Thursday, May 30, 2013

Mentoring & Other Matters

I've often wondered at the generic watered down construct we call mentoring, nowadays. Mentoring now runs the entire gamut of business leverage, networking, godfatherism, emotional support and even spiritual coaching. It’s gotten to the point where I’m not sure what I’m being asked to do when people ask me to “mentor them”.

To be fair, I’ve had two mentors who I recall poured their lives out, sacrificed immense time & effort and literally became surrogate dads to me. I enjoyed robust give & take relationships, not the one-sided cap-in-hand beggarly “mentorships” I see today. As a rule., I'm cautious of mentoring that's devoid of service & tutelage but big on what can be derived from the mentor with minimal effort. Then & now I understood mentoring was incomplete without tutelage & character moulding. At times generational friendships were formed in the process.

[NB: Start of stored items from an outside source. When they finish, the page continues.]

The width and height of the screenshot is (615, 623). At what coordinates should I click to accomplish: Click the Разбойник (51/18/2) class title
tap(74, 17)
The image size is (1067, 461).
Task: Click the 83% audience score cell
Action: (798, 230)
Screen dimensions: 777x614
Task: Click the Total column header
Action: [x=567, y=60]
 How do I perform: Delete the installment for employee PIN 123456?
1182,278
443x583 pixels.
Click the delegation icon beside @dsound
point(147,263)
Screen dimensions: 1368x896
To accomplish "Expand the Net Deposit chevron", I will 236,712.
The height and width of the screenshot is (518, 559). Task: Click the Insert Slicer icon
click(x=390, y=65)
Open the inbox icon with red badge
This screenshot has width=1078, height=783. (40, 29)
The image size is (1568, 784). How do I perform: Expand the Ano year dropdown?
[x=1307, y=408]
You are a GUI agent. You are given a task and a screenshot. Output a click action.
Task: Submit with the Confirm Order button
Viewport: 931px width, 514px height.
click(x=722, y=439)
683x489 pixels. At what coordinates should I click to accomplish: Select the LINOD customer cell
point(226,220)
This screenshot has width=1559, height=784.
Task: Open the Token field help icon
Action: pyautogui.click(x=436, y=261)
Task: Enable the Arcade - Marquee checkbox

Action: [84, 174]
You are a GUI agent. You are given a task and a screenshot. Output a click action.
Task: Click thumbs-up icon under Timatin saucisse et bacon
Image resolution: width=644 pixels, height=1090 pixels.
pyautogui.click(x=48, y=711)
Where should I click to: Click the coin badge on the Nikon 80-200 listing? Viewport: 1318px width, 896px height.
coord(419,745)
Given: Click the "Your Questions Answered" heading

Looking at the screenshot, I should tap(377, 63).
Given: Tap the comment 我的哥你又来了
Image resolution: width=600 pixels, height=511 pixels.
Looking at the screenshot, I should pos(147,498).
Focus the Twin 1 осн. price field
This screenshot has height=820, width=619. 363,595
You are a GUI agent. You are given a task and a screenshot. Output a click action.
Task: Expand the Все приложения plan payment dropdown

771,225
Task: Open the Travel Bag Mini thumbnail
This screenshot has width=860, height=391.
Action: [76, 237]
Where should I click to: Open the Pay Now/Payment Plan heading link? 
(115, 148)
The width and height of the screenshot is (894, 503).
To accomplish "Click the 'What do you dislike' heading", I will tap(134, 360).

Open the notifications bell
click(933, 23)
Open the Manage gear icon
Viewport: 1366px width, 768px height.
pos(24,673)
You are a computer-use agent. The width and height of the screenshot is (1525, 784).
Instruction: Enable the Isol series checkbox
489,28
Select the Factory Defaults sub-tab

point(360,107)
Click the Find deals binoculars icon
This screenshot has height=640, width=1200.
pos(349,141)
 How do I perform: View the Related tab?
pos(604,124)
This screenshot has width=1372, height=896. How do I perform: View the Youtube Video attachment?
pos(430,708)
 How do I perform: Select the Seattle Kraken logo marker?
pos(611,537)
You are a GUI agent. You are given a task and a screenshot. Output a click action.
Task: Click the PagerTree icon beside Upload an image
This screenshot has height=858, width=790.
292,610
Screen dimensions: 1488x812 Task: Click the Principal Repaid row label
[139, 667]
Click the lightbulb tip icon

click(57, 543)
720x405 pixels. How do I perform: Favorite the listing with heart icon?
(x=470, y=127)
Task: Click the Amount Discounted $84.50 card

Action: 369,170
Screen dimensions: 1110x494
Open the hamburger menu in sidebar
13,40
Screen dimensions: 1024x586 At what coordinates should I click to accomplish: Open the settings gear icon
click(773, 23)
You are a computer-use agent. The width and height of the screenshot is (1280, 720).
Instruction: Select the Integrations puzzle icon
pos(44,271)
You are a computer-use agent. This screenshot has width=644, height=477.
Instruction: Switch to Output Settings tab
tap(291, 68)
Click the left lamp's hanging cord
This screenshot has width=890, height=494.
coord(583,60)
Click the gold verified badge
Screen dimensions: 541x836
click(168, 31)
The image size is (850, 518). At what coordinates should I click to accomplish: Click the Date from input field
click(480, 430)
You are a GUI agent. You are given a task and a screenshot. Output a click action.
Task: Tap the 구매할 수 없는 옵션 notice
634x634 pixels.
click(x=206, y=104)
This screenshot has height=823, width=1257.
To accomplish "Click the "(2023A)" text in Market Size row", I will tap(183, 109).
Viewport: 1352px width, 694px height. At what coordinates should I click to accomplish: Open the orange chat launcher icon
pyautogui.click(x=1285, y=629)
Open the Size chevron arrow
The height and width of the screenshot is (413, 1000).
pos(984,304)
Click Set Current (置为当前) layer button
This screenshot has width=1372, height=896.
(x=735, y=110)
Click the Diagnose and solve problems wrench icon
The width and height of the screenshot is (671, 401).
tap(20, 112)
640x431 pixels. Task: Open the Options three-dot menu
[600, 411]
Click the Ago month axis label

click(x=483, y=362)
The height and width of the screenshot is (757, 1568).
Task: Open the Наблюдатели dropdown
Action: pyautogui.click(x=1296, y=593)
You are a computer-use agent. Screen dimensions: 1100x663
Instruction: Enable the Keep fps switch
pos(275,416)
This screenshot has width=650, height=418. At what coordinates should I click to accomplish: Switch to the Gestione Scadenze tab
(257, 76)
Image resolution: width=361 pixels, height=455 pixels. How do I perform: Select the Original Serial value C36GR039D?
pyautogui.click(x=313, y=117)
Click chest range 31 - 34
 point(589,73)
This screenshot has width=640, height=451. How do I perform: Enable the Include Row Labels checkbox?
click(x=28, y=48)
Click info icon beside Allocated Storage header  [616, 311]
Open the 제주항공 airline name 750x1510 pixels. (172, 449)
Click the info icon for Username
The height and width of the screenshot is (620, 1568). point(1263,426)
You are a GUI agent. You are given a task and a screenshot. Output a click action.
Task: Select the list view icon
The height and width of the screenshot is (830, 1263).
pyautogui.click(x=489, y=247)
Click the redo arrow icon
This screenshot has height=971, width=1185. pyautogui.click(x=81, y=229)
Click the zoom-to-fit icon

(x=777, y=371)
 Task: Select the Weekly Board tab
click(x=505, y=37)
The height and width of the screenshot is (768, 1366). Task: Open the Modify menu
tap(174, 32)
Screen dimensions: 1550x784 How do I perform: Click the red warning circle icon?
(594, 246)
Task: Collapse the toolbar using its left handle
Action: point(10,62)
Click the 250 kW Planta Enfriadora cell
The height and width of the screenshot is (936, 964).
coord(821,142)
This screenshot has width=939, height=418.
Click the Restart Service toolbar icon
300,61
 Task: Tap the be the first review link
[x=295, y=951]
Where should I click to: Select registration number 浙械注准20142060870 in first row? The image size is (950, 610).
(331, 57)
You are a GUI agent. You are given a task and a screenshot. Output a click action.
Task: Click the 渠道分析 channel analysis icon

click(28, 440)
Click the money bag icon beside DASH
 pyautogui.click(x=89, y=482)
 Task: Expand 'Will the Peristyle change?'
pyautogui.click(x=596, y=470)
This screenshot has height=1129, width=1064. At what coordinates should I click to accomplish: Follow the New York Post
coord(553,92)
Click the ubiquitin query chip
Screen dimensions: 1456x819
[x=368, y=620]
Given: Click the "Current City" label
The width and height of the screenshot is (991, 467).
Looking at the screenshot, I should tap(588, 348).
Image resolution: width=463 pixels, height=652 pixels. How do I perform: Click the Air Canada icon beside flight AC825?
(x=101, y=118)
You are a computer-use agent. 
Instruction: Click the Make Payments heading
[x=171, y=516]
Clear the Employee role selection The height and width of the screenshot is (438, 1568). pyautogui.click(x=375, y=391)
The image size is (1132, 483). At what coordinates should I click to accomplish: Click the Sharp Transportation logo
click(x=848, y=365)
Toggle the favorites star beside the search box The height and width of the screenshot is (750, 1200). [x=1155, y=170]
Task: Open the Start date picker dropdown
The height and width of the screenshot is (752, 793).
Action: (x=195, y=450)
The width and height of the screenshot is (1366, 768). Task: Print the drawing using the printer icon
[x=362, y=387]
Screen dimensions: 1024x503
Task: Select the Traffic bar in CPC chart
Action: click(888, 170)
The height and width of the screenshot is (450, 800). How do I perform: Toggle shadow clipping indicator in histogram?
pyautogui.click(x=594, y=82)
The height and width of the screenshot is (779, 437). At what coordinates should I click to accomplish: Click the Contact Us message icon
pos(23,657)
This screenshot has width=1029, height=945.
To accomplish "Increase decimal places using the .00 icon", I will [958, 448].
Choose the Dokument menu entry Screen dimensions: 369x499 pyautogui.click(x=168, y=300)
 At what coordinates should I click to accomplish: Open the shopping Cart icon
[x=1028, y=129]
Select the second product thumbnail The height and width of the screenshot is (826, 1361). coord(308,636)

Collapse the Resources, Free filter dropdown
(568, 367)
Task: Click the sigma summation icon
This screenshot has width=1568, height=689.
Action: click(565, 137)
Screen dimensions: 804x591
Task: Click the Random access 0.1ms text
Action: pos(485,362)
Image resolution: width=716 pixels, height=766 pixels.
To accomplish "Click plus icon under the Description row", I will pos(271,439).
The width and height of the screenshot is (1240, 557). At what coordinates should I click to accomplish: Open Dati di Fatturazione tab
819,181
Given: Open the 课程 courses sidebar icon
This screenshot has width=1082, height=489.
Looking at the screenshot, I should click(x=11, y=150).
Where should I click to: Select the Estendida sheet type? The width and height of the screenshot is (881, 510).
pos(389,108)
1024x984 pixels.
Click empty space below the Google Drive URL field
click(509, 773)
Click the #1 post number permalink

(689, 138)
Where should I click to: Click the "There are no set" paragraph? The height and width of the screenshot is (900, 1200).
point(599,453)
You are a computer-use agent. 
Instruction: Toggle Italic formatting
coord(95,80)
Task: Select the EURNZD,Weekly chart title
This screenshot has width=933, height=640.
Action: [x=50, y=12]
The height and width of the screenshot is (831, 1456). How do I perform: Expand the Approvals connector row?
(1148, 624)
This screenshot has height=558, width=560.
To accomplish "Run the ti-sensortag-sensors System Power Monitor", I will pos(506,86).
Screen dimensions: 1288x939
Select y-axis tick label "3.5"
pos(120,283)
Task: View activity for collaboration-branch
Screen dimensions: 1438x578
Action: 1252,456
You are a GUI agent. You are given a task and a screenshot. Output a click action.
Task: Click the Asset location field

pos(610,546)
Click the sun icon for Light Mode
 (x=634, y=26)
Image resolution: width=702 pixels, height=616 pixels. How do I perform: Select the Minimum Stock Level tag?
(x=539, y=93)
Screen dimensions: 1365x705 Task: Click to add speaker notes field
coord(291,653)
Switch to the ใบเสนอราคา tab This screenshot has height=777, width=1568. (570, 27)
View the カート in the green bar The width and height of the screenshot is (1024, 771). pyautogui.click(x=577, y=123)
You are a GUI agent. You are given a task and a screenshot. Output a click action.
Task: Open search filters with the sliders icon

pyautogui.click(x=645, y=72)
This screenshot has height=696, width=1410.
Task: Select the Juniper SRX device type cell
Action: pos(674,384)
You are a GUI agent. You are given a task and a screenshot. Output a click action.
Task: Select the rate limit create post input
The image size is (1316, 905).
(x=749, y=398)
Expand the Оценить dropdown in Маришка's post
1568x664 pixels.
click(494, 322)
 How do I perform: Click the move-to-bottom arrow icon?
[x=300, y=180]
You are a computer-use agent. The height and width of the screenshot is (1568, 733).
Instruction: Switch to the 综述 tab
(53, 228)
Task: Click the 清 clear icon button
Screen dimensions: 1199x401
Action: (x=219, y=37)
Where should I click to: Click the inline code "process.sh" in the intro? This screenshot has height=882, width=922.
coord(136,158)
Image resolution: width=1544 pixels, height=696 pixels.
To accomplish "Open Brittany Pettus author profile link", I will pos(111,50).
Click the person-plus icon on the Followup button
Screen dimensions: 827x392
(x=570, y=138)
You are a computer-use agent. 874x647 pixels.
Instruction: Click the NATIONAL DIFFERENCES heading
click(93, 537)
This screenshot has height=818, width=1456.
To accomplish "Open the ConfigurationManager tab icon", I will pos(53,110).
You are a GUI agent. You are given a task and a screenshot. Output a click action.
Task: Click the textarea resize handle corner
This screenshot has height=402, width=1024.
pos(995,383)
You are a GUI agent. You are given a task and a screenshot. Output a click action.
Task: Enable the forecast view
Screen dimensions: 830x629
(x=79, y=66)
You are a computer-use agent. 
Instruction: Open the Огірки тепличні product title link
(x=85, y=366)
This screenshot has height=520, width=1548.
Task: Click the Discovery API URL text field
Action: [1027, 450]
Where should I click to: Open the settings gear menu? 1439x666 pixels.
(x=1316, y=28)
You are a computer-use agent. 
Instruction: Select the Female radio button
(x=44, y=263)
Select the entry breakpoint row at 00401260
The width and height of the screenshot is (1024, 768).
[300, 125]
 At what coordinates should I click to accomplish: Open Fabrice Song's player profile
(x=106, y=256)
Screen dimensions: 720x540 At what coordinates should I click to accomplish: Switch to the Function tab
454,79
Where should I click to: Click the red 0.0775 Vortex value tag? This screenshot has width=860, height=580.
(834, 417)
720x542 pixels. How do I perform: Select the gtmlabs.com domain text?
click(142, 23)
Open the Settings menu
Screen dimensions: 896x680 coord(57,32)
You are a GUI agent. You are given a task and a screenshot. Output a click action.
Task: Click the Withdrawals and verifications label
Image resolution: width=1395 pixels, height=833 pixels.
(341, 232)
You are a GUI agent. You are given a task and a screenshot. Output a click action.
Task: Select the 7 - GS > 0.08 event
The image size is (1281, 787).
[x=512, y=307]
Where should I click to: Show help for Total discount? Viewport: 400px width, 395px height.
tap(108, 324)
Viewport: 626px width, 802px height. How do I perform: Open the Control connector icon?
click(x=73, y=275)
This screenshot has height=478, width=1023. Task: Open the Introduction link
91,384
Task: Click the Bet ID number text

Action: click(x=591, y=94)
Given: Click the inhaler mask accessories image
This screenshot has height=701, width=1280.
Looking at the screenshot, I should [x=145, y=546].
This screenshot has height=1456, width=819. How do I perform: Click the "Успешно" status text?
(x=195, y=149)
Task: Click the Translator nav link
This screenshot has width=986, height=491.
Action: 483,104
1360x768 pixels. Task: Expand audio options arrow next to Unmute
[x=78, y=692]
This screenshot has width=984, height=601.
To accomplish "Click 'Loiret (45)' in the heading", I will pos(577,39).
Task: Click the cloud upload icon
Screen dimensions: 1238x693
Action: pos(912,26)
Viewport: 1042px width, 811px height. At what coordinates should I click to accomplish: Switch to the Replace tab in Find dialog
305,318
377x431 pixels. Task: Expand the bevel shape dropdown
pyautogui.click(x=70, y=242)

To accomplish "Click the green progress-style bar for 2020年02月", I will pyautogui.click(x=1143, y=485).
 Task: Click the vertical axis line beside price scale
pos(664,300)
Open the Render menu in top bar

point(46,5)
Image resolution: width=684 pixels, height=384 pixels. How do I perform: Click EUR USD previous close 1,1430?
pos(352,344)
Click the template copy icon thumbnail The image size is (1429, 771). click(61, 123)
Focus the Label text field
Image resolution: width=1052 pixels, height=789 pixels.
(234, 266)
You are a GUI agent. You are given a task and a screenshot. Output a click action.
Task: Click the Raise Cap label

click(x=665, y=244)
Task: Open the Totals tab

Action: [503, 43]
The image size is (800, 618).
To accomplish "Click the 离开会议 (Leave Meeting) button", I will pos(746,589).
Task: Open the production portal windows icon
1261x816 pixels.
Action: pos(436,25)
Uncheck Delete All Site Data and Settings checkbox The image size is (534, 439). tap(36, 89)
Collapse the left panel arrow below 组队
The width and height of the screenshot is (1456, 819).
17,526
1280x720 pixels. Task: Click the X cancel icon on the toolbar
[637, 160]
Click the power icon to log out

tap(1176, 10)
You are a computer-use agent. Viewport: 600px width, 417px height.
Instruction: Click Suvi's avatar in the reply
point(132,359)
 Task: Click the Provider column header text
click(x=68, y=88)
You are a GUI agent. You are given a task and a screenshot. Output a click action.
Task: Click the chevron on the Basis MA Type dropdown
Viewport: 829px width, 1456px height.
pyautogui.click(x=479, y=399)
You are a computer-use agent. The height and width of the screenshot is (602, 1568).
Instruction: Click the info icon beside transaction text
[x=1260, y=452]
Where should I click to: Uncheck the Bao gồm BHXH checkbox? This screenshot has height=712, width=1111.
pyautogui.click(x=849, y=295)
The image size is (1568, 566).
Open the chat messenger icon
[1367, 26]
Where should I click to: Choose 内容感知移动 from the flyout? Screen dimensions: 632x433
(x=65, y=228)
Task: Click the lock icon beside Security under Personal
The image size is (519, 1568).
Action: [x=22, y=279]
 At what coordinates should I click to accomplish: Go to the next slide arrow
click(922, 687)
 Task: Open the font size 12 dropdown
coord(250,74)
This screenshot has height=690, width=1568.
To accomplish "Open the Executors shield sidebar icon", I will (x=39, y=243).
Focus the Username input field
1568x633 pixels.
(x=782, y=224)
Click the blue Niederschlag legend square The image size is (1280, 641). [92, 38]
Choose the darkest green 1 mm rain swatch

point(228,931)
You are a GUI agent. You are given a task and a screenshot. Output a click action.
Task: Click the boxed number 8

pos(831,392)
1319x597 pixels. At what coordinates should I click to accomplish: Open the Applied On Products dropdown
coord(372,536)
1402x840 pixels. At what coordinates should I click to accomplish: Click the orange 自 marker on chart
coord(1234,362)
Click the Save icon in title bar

I surmise that everyone isn’t cut out to be a mentor while some quite frankly do not inspire a desire to be mentored. But, whichever kind of relationship you choose to forge with someone you look up to, simple rules should apply:

1. Give your would-be mentor a good reason to adopt you beyond the kowtowing & flattery

2. State what you've already done on your own, then ask for what you need to progress it in very clear terms. There are few things as wasteful as gaining an opportunity to make a request, only for it to be unintelligible & non-specific

3. Never show up late for a meeting with a mentor. It shows lack of good breeding and organisational ability

4. Never allow a mentor pay for a business lunch. It is a sign of a greedy spirit and ungrateful soul

5. Schedule your requests to your mentor in such a way that you don't transfer your time pressure. He/she has competing priorities

6. Never undervalue your mentor's intellectual contributions. Clarity, wisdom & advice are priceless

7. Your mentor trades in knowledge. That's how he/she got to where he/she is. Value it; whether it's an email or conversation

8. It may look easy; may seem there's a lot more from where his/her contributions came from; but it takes A LOT for it to appear that way

9. When you ask for a favour, consider why your mentor should grant it. Having more than enough, familiarity or charity are not valid answers

10. Give your mentor a good reason to back you because when a mentor does a favour for a flimsy reason, you use up valuable equity that could’ve been used for a more important future request

11. Don't be the person who only calls when you need something. That's why your mentor avoids you

12. Stop hounding and harassing your mentor with every problem. Grow up. He/she is not a saviour

13. Appreciate your mentor (and his/her family). Don't assume they have it all. Be generous. Support their projects too

14. Mentors think in big pictures. Don't expect them to advise on the minutiae of execution too!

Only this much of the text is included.